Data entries
□ □ □

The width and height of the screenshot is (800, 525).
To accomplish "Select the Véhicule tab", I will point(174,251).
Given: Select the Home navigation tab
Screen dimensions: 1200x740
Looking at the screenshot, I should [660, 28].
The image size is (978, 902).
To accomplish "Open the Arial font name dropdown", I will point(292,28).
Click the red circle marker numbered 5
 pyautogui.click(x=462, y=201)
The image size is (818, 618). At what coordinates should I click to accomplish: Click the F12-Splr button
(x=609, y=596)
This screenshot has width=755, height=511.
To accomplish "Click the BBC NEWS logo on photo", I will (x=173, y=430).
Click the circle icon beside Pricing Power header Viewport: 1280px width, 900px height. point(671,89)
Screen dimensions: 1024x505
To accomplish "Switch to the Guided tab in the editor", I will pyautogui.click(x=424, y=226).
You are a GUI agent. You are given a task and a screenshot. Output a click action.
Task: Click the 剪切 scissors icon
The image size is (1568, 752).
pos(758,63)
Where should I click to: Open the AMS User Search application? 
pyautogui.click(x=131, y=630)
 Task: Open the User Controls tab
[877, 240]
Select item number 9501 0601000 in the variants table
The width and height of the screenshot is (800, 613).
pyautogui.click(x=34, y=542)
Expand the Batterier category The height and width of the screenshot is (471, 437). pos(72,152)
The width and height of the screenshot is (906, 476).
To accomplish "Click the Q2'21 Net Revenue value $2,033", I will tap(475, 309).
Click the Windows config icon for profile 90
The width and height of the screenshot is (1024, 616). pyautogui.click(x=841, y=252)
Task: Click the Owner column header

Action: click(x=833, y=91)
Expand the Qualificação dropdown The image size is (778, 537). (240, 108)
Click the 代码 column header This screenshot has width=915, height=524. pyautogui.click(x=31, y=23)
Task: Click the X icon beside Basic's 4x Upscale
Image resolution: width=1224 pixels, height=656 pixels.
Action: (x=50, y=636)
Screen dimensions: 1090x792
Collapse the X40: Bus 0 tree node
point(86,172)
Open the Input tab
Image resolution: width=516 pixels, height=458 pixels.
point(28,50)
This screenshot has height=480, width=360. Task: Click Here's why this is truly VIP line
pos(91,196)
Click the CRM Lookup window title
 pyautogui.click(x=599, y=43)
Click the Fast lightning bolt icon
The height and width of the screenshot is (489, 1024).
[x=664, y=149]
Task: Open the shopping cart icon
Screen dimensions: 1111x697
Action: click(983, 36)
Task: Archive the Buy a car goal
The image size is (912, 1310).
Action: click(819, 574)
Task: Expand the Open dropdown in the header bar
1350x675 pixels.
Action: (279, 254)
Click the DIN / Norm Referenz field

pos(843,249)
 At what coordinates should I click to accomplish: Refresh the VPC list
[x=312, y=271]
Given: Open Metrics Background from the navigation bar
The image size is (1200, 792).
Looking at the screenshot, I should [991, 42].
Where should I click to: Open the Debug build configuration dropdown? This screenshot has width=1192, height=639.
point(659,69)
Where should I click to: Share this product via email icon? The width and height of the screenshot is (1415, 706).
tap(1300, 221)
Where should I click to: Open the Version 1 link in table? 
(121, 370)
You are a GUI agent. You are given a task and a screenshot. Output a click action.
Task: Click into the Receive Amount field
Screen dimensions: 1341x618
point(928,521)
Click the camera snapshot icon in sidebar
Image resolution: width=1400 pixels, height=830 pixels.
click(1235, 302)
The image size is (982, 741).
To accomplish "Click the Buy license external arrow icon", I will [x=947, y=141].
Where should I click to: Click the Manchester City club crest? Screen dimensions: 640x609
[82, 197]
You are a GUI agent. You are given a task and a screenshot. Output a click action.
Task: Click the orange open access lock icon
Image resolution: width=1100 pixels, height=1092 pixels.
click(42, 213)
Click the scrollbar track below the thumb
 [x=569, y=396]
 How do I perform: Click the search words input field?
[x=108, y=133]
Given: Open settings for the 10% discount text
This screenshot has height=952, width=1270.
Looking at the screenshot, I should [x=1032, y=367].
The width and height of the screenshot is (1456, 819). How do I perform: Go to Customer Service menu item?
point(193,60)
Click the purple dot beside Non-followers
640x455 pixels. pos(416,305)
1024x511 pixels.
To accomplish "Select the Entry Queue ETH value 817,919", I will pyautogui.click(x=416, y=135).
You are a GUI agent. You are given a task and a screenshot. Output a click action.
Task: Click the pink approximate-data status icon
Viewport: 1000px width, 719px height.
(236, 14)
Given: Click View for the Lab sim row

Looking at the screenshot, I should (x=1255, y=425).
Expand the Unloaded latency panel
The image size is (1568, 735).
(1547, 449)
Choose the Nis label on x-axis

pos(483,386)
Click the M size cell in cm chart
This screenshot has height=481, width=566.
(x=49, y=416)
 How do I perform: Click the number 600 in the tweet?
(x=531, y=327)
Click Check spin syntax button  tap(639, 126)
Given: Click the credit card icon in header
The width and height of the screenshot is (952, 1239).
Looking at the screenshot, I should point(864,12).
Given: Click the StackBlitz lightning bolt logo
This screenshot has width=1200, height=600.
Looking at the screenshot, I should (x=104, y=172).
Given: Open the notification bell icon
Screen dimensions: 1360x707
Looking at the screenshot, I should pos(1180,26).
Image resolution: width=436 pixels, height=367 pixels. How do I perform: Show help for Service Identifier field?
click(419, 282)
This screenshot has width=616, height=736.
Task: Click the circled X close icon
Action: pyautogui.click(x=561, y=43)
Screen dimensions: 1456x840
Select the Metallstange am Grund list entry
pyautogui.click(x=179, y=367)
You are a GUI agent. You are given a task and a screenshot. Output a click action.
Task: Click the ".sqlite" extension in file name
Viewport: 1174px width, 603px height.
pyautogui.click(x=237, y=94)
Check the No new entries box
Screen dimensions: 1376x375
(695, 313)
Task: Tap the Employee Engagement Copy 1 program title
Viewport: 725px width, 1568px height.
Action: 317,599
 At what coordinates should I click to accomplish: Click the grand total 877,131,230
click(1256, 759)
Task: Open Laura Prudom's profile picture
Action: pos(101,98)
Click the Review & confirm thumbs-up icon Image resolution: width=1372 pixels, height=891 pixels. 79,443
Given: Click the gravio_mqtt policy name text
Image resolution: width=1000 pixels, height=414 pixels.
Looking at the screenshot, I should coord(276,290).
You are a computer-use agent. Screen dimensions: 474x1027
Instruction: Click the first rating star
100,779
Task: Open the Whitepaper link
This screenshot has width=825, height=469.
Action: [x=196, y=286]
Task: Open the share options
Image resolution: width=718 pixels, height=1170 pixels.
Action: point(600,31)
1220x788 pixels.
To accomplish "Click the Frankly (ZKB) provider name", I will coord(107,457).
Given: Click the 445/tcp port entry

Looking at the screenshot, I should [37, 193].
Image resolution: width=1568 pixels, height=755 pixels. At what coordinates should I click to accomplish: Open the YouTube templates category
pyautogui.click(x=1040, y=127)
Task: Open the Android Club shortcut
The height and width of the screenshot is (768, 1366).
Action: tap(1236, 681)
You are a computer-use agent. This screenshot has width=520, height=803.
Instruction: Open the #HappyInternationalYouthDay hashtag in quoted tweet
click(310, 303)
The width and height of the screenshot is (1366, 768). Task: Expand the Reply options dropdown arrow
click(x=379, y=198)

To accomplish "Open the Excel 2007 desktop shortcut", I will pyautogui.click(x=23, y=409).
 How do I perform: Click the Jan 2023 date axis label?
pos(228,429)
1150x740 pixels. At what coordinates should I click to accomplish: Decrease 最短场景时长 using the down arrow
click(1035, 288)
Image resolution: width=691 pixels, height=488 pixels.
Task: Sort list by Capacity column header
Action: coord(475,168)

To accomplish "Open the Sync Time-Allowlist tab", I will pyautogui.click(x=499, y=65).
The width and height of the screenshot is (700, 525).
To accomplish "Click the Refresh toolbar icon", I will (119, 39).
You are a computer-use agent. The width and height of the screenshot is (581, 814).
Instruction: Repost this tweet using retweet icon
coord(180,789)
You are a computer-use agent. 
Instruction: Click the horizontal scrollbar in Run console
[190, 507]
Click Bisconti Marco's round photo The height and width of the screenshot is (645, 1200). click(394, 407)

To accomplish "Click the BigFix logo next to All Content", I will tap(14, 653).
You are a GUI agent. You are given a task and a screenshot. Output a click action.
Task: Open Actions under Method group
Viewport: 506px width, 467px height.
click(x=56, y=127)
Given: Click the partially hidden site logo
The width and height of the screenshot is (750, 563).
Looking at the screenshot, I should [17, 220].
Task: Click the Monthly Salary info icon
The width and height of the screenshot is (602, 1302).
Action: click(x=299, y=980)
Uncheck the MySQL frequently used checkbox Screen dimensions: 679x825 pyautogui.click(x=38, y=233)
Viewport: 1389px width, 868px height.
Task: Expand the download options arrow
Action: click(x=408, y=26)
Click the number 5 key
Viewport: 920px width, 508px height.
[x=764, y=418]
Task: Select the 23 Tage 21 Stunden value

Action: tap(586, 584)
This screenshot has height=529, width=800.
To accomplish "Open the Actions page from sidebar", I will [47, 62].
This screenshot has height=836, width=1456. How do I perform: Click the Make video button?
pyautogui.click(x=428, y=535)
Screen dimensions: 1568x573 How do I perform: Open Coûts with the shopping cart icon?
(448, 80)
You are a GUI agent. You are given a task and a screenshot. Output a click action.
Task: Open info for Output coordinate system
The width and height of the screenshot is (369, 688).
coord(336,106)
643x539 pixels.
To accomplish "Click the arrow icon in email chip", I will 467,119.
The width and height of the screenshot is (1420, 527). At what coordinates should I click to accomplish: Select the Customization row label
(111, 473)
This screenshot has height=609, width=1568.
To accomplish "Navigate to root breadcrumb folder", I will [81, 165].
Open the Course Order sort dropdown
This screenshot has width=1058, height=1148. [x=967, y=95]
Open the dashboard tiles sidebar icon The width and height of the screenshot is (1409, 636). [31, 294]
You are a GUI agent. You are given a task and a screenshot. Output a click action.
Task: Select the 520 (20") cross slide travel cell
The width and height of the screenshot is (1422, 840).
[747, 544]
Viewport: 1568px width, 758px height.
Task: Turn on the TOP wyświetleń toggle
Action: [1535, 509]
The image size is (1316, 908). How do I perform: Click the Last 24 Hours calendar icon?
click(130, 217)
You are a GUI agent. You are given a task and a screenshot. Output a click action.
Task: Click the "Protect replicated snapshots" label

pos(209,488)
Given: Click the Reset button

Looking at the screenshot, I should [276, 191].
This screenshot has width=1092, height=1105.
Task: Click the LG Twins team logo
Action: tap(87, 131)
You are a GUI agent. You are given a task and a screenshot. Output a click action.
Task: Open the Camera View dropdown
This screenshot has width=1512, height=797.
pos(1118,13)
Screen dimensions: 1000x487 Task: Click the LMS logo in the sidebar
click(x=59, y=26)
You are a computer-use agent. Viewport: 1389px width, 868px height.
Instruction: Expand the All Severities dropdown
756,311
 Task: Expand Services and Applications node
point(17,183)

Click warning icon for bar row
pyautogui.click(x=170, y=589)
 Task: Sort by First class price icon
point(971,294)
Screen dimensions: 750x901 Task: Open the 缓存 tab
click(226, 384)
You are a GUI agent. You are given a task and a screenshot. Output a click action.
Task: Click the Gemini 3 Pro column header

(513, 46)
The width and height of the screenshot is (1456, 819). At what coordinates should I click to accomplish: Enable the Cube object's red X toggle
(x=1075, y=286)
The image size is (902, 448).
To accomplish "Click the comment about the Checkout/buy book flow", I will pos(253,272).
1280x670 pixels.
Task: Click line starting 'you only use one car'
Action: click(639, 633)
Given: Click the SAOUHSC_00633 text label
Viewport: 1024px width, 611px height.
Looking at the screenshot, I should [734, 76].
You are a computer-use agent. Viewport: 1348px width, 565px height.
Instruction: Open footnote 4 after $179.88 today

□ □ □

__EXERCISE DESCRIPTION__. From the records above, copy every line that holds the word "bolt".

__YOUR RESPONSE__.
Click the Fast lightning bolt icon
Given: Click the StackBlitz lightning bolt logo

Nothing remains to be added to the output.